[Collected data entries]
--------
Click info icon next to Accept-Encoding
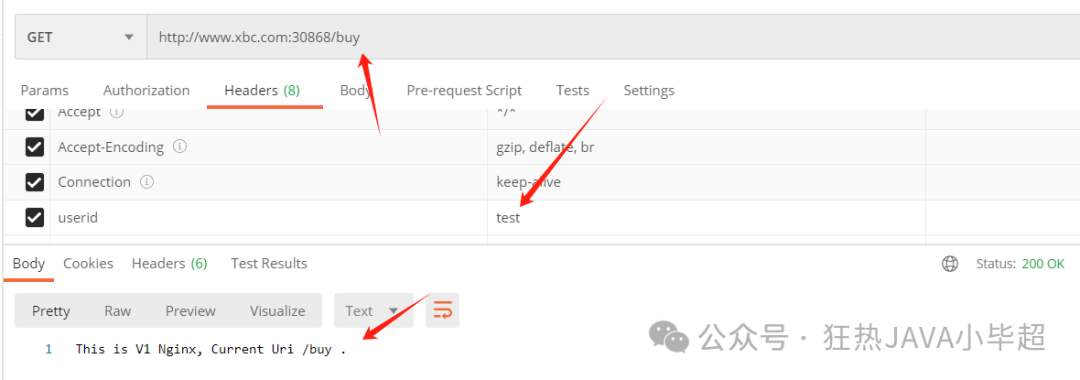 click(x=180, y=147)
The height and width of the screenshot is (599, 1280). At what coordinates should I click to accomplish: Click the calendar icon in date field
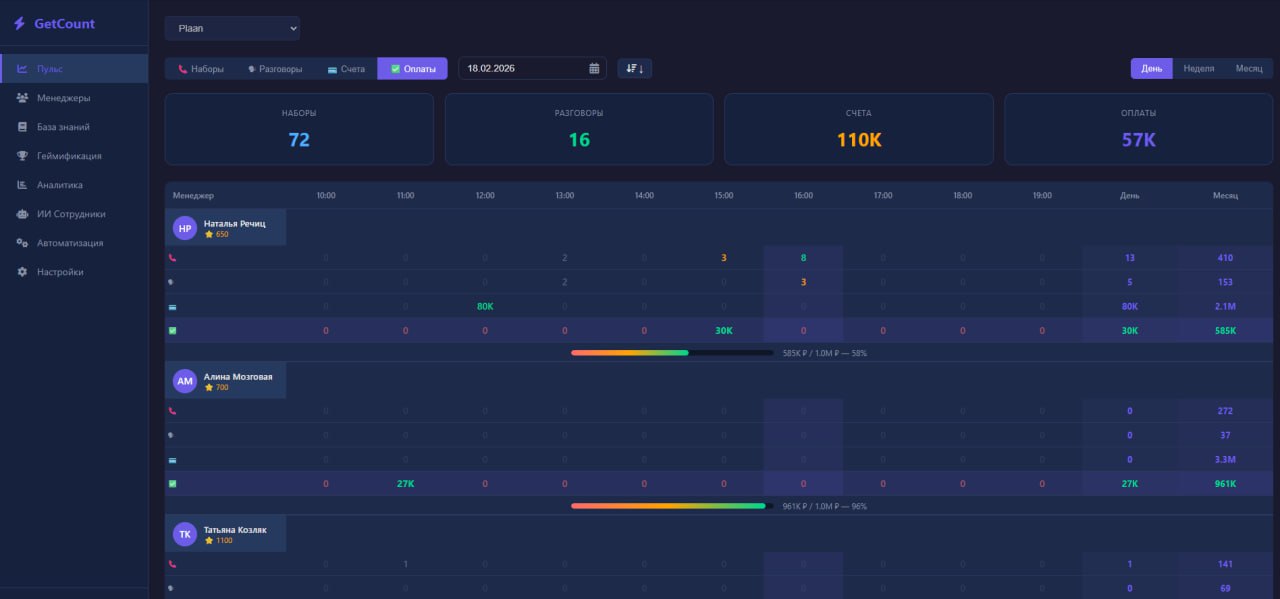594,69
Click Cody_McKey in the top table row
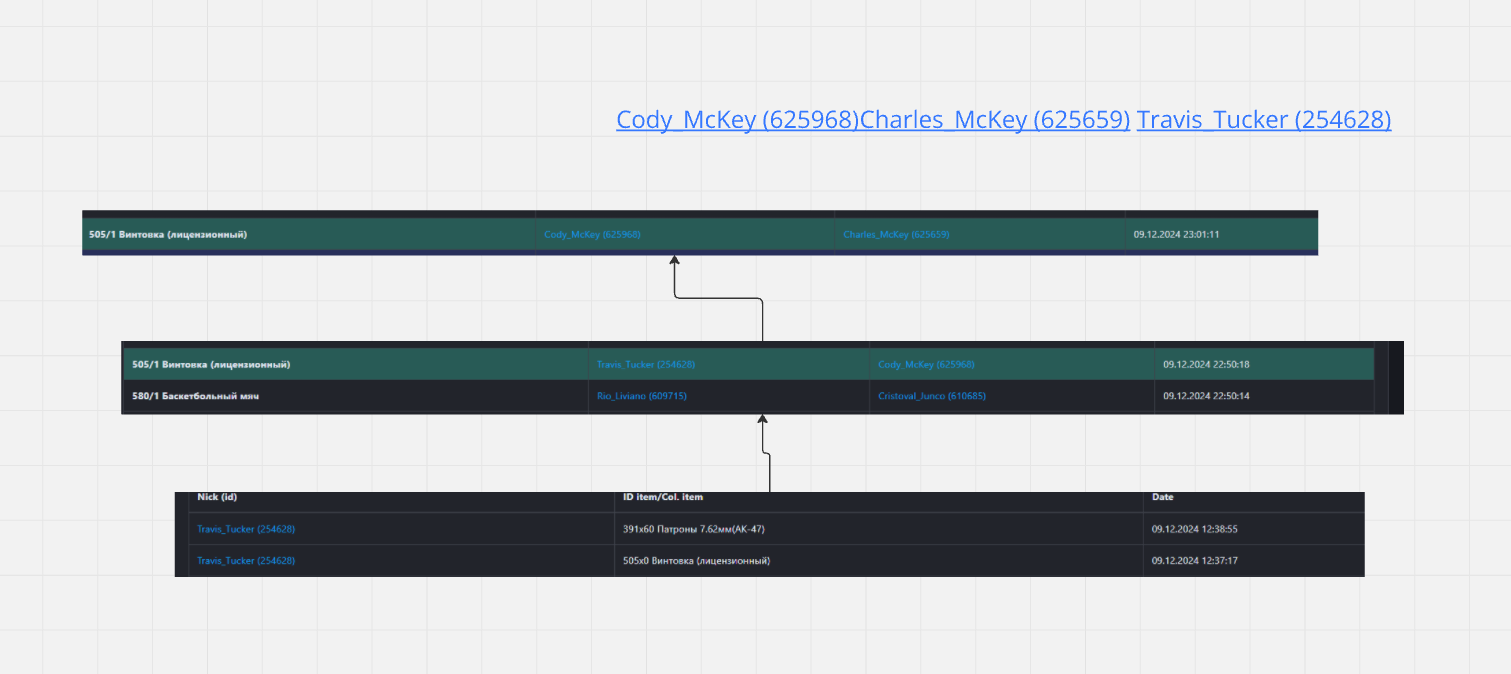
--------
* Your instructions *
Reproduce every entry exactly, but omit each picture.

* Answer space *
Click info icon next to Accept-Encoding
 click(x=180, y=147)
The height and width of the screenshot is (599, 1280). At what coordinates should I click to accomplish: Click the calendar icon in date field
594,69
Click Cody_McKey in the top table row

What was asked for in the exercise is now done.